Monday, January 12, 2009

"Afternoon" delight

I. Have been scrutinizing an old favorite, Anthony Powell's Afternoon Men. Some quotes:

It occurred to him to begin writing a novel, but his brain was almost at a standstill and it would be a mistake to make a false start.

The aura of journalism's lower slopes hung around him like a vapour.

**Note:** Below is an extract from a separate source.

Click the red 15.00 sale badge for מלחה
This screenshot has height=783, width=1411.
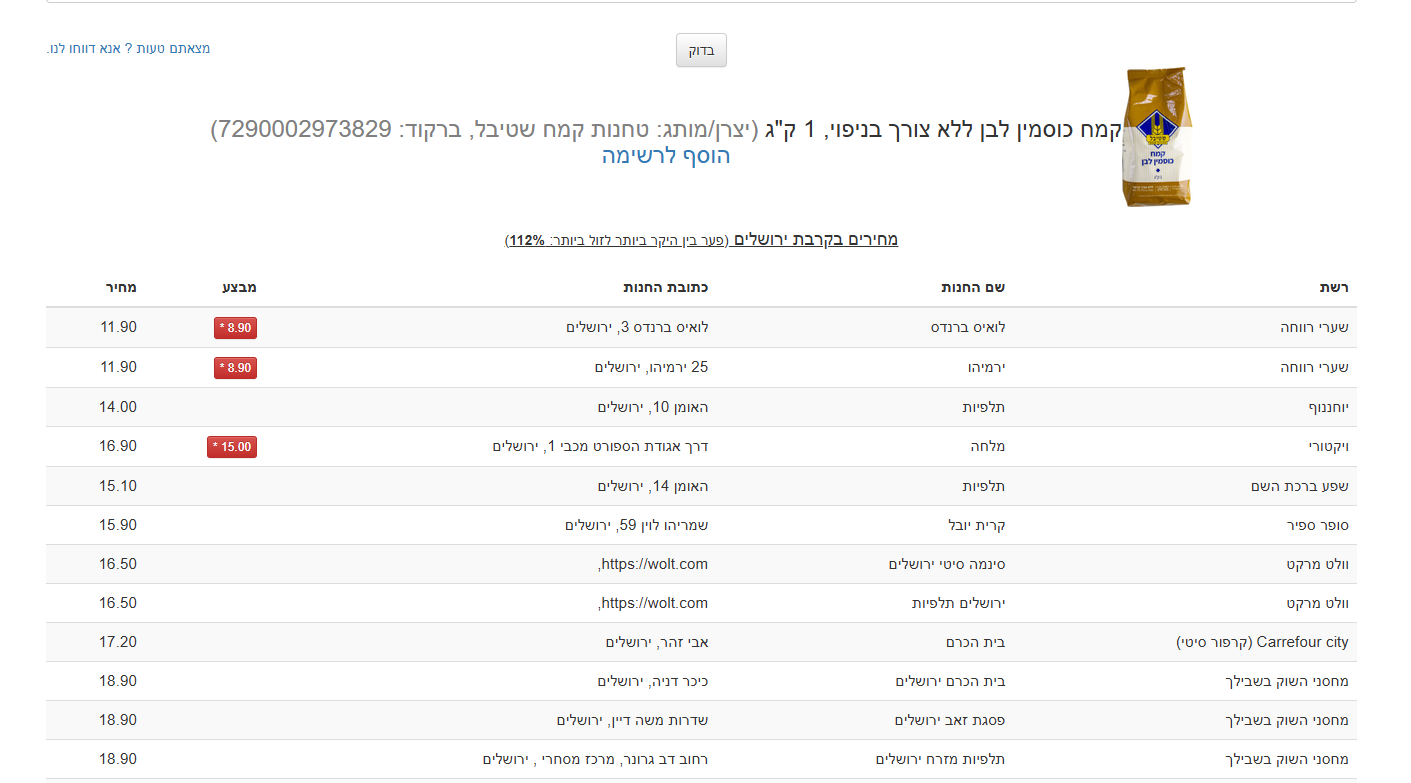coord(232,446)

Fotheringham said: 'He's one of those brilliant men whose mind has become a complete blank.'
'Is he?'
'You can imagine what good company he is.'
'Yes, indeed.'
'All the brains and understanding there and never the least danger that they are going to become a nuisance.'
'Wonderful.'

II.
Taylor’s richly detailed work also calls attention to two breezy, auspicious first novels about the Bright Young People that are unfortunately out of print: Nancy Mitford’s “Highland Fling” and Anthony Powell’s “Afternoon Men.” Mitford was on the group’s periphery, and her book has much of the charm of “Vile Bodies”; Powell, a sometime member, shares Waugh’s piercing observations. Both novels appeared in 1931, an indication of how quickly the Bright Young People’s era receded. Even then Mitford, Powell and Waugh had the distance to mock its slight-as-a-bubble mentality. All three novels entice us into a frothy, evanescent world we have reason to envy, but not too much.